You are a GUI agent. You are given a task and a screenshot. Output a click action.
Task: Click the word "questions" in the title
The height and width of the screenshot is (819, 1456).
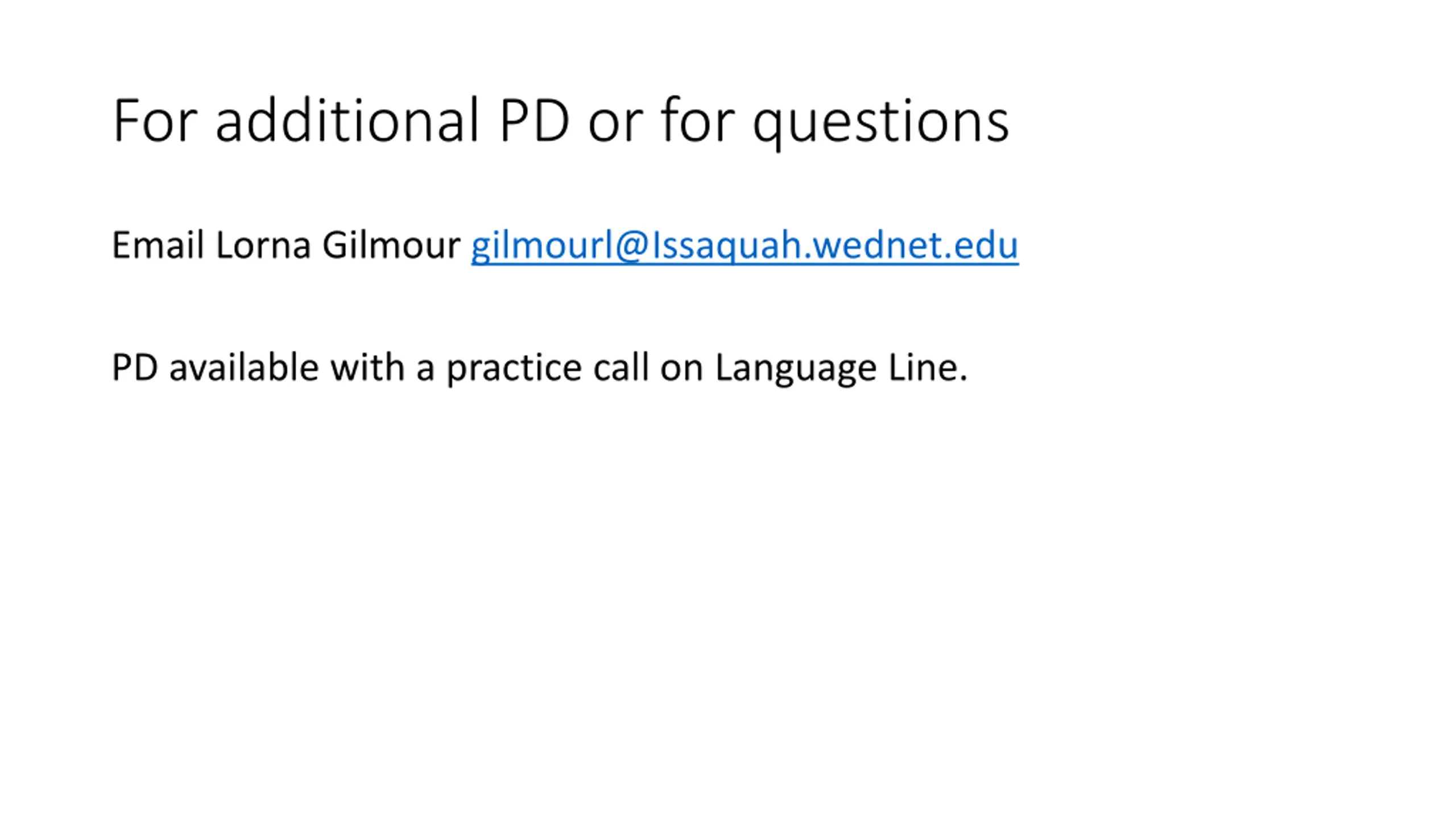[x=880, y=122]
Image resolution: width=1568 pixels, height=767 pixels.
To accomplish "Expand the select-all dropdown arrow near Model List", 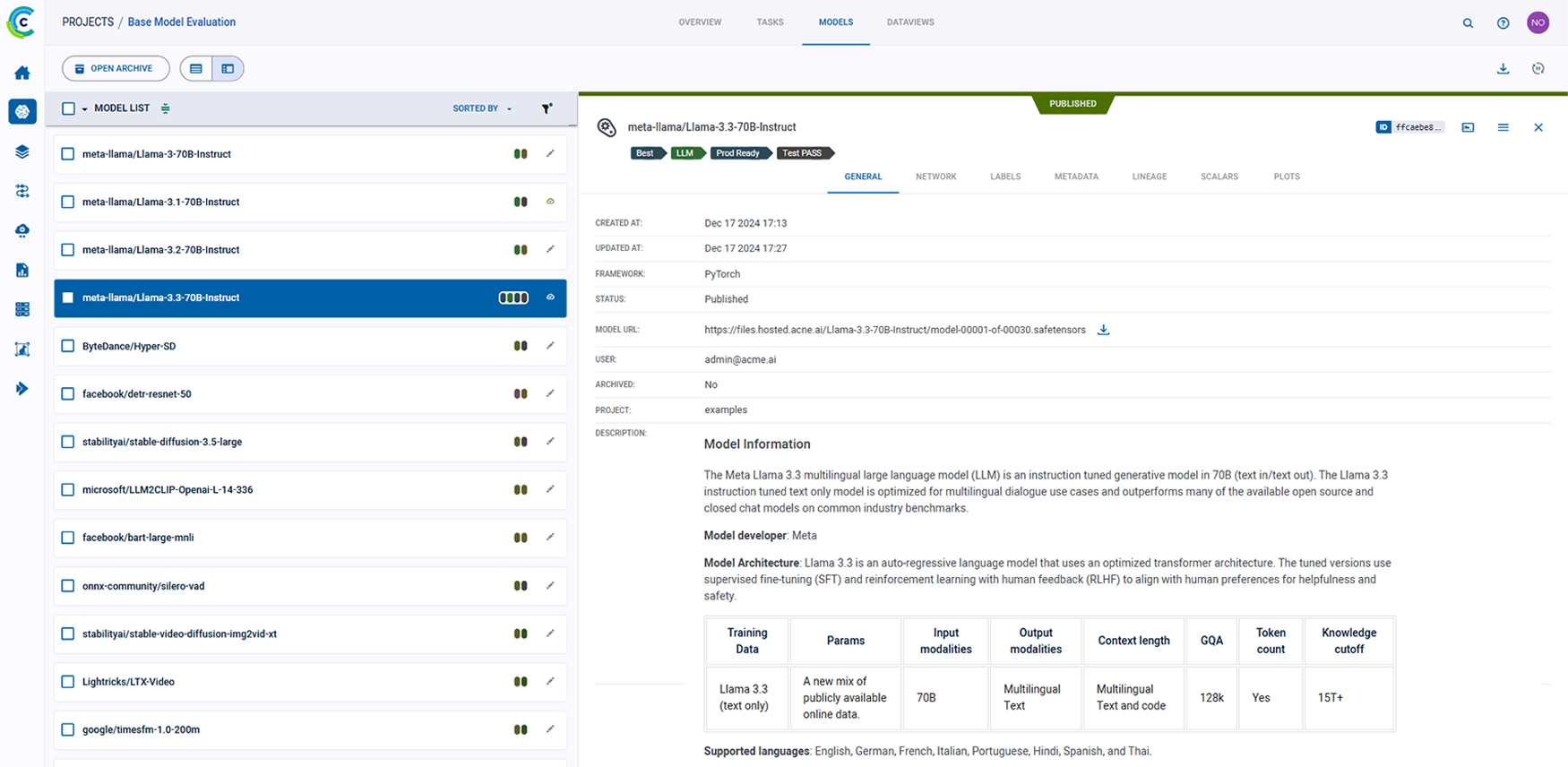I will pyautogui.click(x=85, y=109).
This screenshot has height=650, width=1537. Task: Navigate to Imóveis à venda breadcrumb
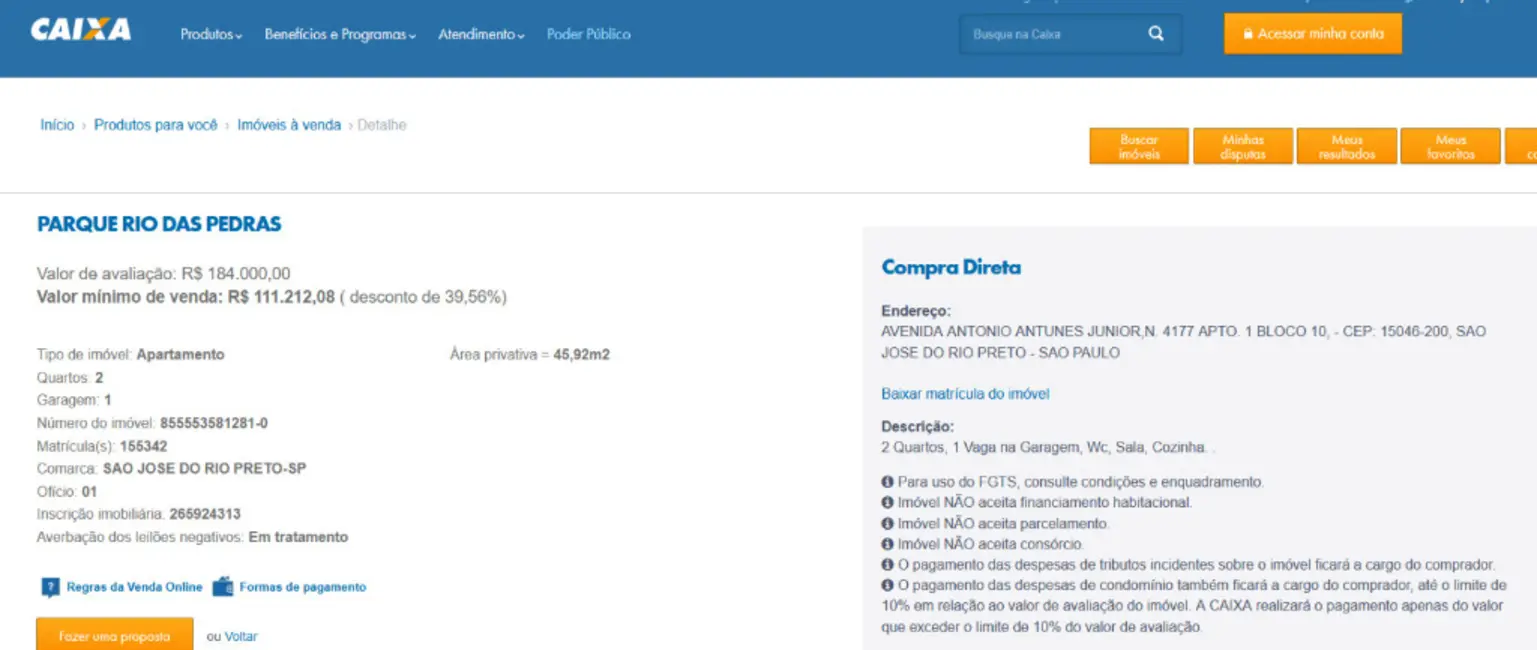click(289, 125)
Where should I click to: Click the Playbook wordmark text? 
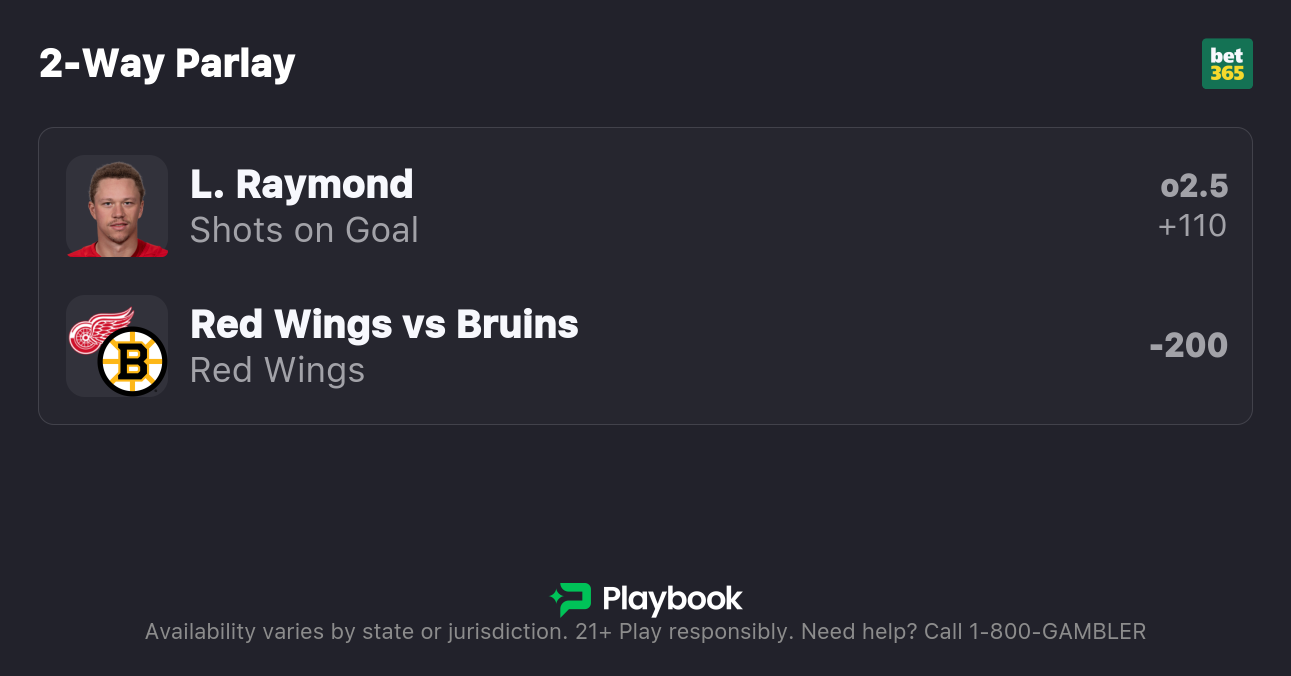click(x=672, y=599)
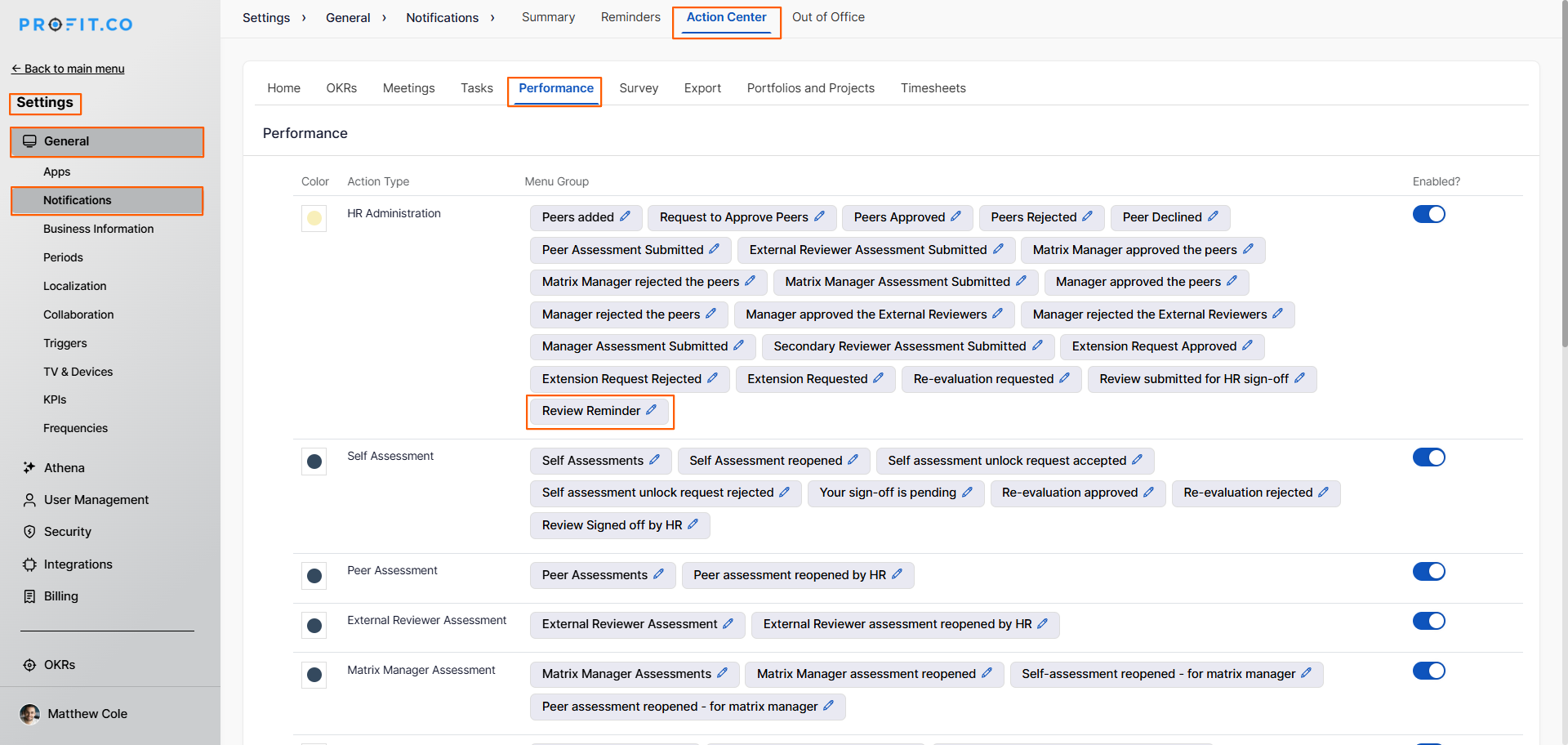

(WHAT THE EXERCISE ASKS) Before answering, please find the line containing "This screenshot has" above, then copy exactly from it through the last line of the entries, both included, without pictures.

(WRITTEN ANSWER)
This screenshot has height=650, width=1537. Task: Navigate to Imóveis à venda breadcrumb
click(289, 125)
Where should I click to: Click the Playbook wordmark text? 
click(x=672, y=599)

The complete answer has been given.